Platonov iç savaş sırasında Bolşeviklerin safında mücadele etmiş bir yazar. Sovyet Devrimi'nden sonra şahit olduğu ve yanlış bulduğu kimi uygulamaları dile getirdiği için Stalin’in hışmına uğramış, uzun yıllar yasaklı bir yazar olmuştur. Platonov, "Can" adlı romanında da bir grup yazarla yaptığı Türkmenistan gezisinde şahit olduğu ve yanlış bulduğu meseleleri işliyor.

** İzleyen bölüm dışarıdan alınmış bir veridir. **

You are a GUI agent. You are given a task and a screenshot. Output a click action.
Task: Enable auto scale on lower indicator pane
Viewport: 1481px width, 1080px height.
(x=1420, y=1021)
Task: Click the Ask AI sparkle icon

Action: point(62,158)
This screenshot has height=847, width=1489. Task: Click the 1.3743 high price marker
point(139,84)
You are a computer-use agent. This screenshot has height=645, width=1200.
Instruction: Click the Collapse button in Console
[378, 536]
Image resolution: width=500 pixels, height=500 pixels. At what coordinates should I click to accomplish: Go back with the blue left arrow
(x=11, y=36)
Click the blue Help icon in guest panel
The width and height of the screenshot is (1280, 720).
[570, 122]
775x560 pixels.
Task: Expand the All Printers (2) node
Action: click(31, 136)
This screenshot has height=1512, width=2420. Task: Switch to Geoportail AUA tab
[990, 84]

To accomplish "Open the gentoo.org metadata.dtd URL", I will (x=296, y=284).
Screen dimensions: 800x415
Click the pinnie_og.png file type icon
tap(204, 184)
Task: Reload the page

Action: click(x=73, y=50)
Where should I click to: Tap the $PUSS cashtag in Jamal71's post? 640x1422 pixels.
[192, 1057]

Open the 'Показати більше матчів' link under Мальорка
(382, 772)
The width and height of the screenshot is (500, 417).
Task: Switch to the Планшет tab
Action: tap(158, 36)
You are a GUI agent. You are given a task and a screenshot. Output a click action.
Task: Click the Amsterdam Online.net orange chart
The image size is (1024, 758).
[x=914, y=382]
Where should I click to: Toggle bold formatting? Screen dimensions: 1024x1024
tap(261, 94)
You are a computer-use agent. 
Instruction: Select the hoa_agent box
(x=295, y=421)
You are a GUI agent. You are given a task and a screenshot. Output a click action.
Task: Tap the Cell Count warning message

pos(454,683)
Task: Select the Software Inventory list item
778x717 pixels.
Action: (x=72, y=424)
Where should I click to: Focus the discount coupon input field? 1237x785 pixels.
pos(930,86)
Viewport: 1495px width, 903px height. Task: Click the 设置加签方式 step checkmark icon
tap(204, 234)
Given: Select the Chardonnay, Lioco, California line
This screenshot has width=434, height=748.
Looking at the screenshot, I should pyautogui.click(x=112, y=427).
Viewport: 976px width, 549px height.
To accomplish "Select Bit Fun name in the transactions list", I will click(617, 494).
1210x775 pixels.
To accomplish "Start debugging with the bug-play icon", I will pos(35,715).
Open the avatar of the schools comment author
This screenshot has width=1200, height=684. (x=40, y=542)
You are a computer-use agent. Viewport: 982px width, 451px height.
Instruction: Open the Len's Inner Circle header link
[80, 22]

Romanın baş karakteri Nazar Çağatayev, Moskova İktisat Enstitüsü'nden yeni mezun olmuş genç bir Türkmendir. Babası Hive Savaşı’na katılmış bir Rus askeri. Nazar daha doğmadan babası ortadan kaybolur, bir daha dönmez. Annesi Gülçatay ise yoksulluğun, sefaletin her türlüsünü görmüş bir  Türkmen. Daha önce iki çocuğunu yoksulluktan kaybeden Gülçatay,  Nazar’ı küçük bir çocukken bozkıra bırakır, çünkü onu “ölü görmek istemiyordu.” Nazar annesinden ayrılmak istemez, fakat Gülçatay, “Seni sevemeyecek kadar güçsüzüm" deyip kovar onu. Çölde tek başına kalınca bir çobana sığınır. Uzun süre orada kalır ve çoban tarafından Sovyet iktidarına teslim edilir. Yazar bu durumu şu sözlerle ifade eder:

“Sovyet iktidarı daima gereksizleri ve unutulmuşları toplar, fazladan bir boğazın hesabını tutmaya gerek görmeyen çok çocuklu, dul bir kadın gibi.” Sovyet iktidarını dul bir kadına benzetmesi akla Lenin’i getirebilir. Baba Lenin mi yoksa? Yokluğu Sovyet halklarını yetim mi bıraktı?

Can’ın kayıp halkı

Platonov hem bu eserde hem de öykülerinde Stalin’i ironik bir şekilde yerer. Zaten ölüm de bu yergi yüzünden erkenden dayanır kapısına. 15 yaşındaki oğlu rejim düşmanlığı suçlamasıyla çalışma kampına gönderilir ve kampta kaptığı tüberkülozu dönüşte babasına bulaştırarak ölümüne sebep olur.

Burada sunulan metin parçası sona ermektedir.